I never fully trust the alarms of altruists. Didn’t you ever wonder if Chicken Little had an agenda? I mean, was Chicken Little going around telling all the other chickens that the sky was falling out the goodness of his heart? Or was there something that Chicken Little wanted? Once Chicken Little had all the other chickens convinced that the sky was falling, was there all of a sudden a Labour Party motion to create a Ministry of Falling Sky? And was Chicken Little, perhaps, named Minister of Things That Hit You on the Head?

We all know that a cabinet post is an excellent springboard to higher office. One can almost hear Chicken Little’s campaign speech: “My fellow — all our eggs are in one basket, our coops are guarded by foxes, we’re living on chicken feed, plus the sky is falling. In these troubled times who better to lead us in clucking and pecking and running around after our heads have been cut off than the Honorable C. — a real chicken!”

In the alarms of the altruist there is also an element of moral bullying. “Oh, I know you care about the health effects of smoking,” says the altruist, “but you only care about the effects on you or a few select friends and family members. I care about everyone. I care so much I can’t sleep. I can’t eat. It wrecked my marriage. I care and care and care. And, you see, since I care so much more than you do, I must be a better person than you are. And since I’m a better person than you are, I have the right — nay, the duty — to tell you what to do!

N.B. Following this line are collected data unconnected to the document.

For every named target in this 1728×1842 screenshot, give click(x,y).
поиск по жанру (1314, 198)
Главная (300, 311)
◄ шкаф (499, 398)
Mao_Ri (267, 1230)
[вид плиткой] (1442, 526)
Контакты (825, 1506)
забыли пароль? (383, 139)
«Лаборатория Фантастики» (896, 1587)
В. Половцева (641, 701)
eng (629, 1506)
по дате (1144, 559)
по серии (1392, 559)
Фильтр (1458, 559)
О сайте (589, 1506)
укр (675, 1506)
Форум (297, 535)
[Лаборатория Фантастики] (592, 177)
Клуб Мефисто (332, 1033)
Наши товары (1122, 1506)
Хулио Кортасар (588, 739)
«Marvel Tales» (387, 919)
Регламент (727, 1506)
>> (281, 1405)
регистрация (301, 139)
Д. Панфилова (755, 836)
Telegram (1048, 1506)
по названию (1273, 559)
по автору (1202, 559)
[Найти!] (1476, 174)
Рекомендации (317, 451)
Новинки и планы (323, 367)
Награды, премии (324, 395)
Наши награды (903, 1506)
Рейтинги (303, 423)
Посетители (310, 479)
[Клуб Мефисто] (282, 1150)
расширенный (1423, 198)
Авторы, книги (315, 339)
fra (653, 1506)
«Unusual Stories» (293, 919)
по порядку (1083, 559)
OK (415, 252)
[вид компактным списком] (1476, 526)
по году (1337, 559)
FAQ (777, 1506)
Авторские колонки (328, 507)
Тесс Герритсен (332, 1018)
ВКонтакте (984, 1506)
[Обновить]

You mustn’t smoke because it harms everyone. “It harms everyone” is the great cry of the new wave totalitarians, the happy-face fascists, safety Nazis, snuggle-puppy Stalinists. You throw these people out the door of politics, and they come crawling back in the window of health. Being fat harms everyone, too — same medical and social costs as smoking, plus the threat of getting sat on in a bus. So next they’ll tell us what to eat. And divorce harms everyone. So they’ll come get in bed with ourselves and our spouses and sort things out. Which brings us to sex. And, God, how this harms everyone — overpopulation, AIDS, rape, prostitution, Madonna. Our opponents — if they but knew their business — would belong to the League for Sexual Repression.

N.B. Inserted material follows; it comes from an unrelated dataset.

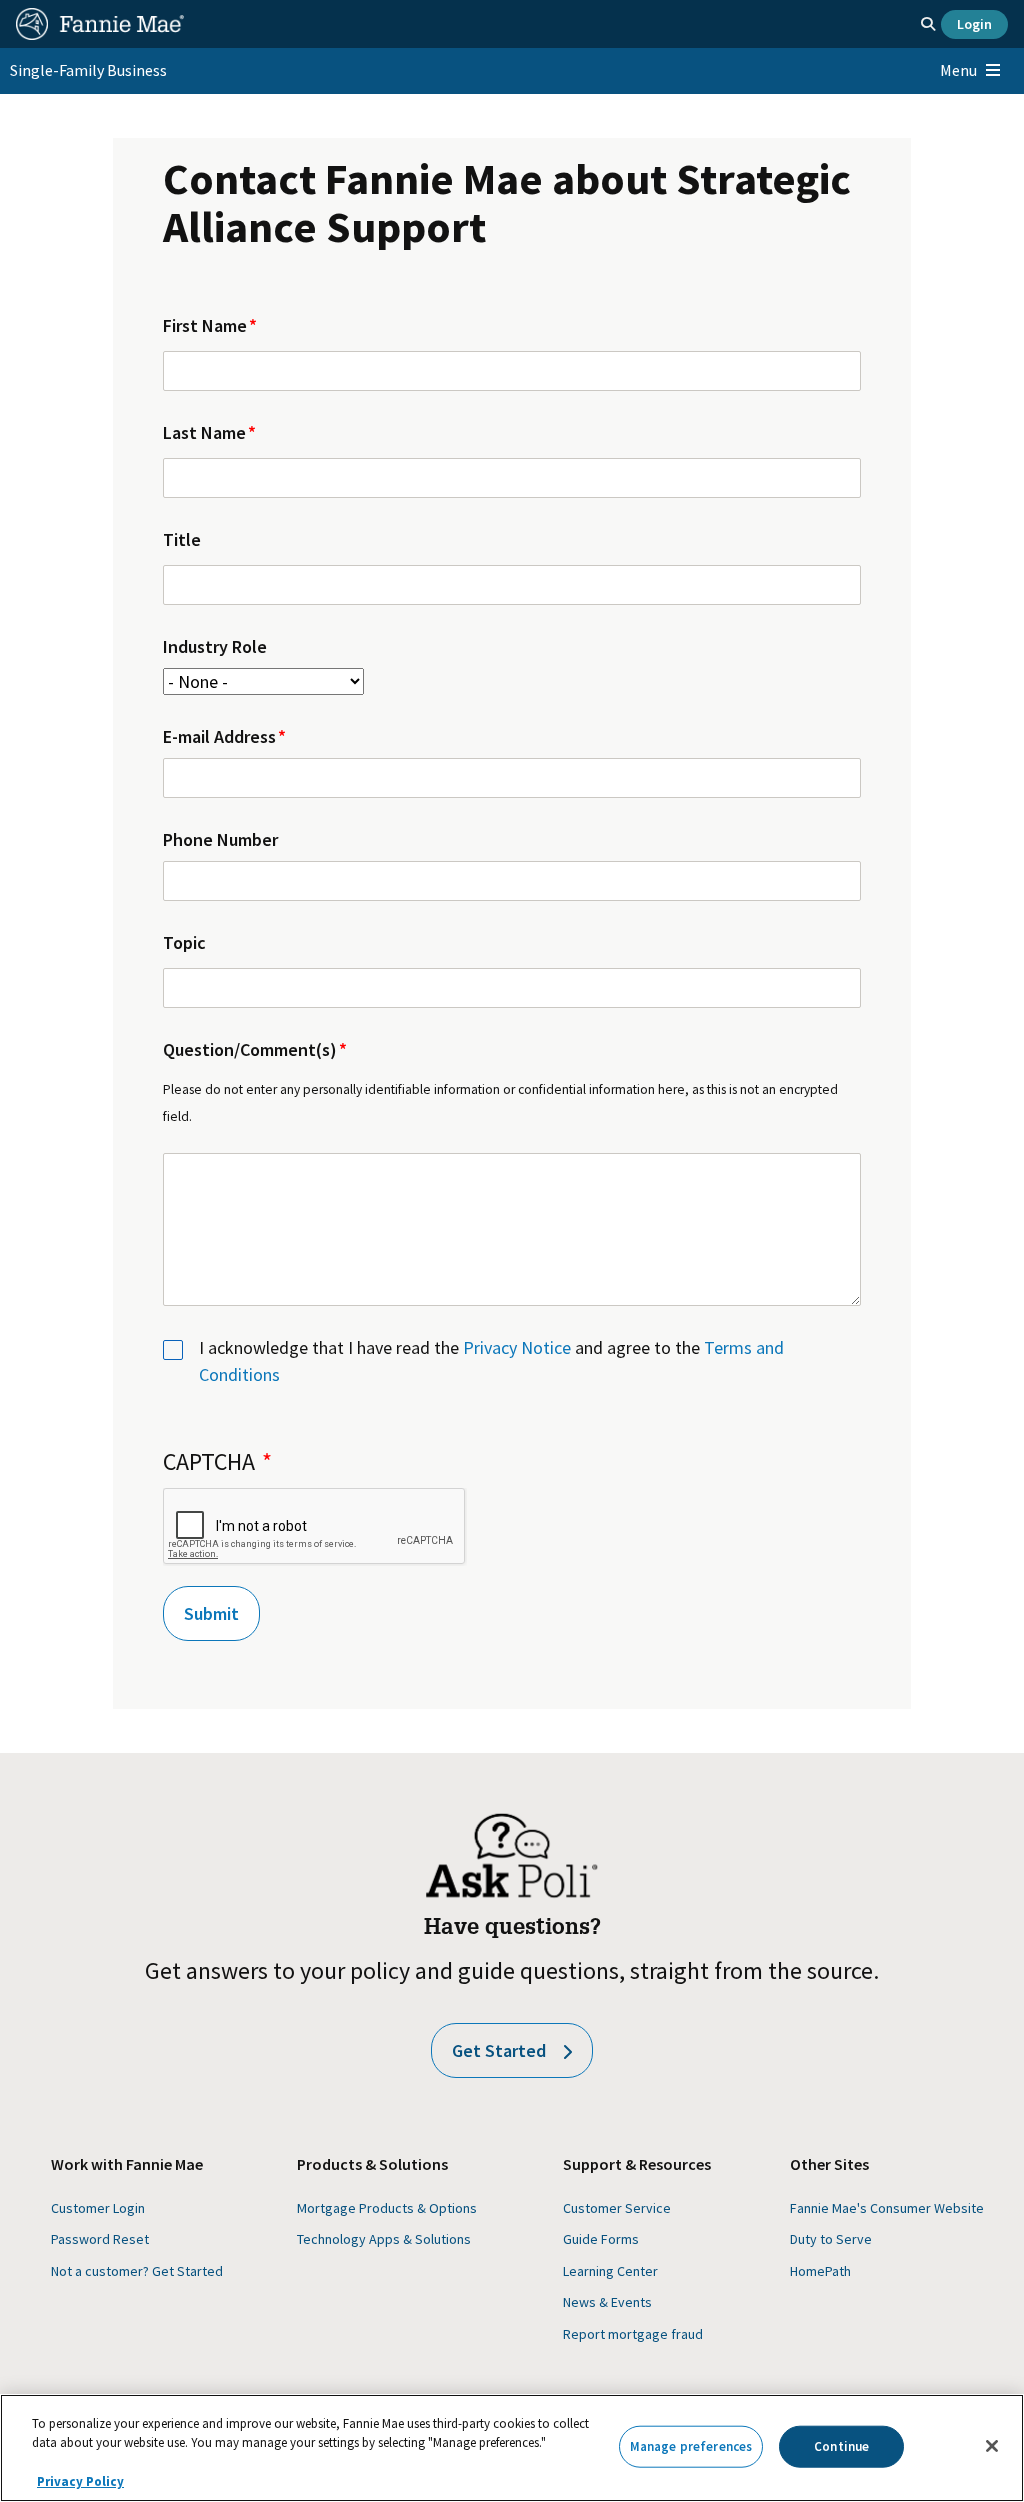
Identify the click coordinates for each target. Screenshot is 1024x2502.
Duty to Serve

We ought not to be debating tobacco. We ought to be debating the debate. The question is of power and control. Thousands of lives and millions of dollars are wasted by smoking. But millions of lives and billions of dollars are wasted by collectivist states. Fifty million died in the war caused by fascism. Twenty million were killed by the Soviet Union. Untold millions starved in Mao’s Great Leap Forward.

And during all of these horrible events, by the way, everyone concerned wanted a smoke.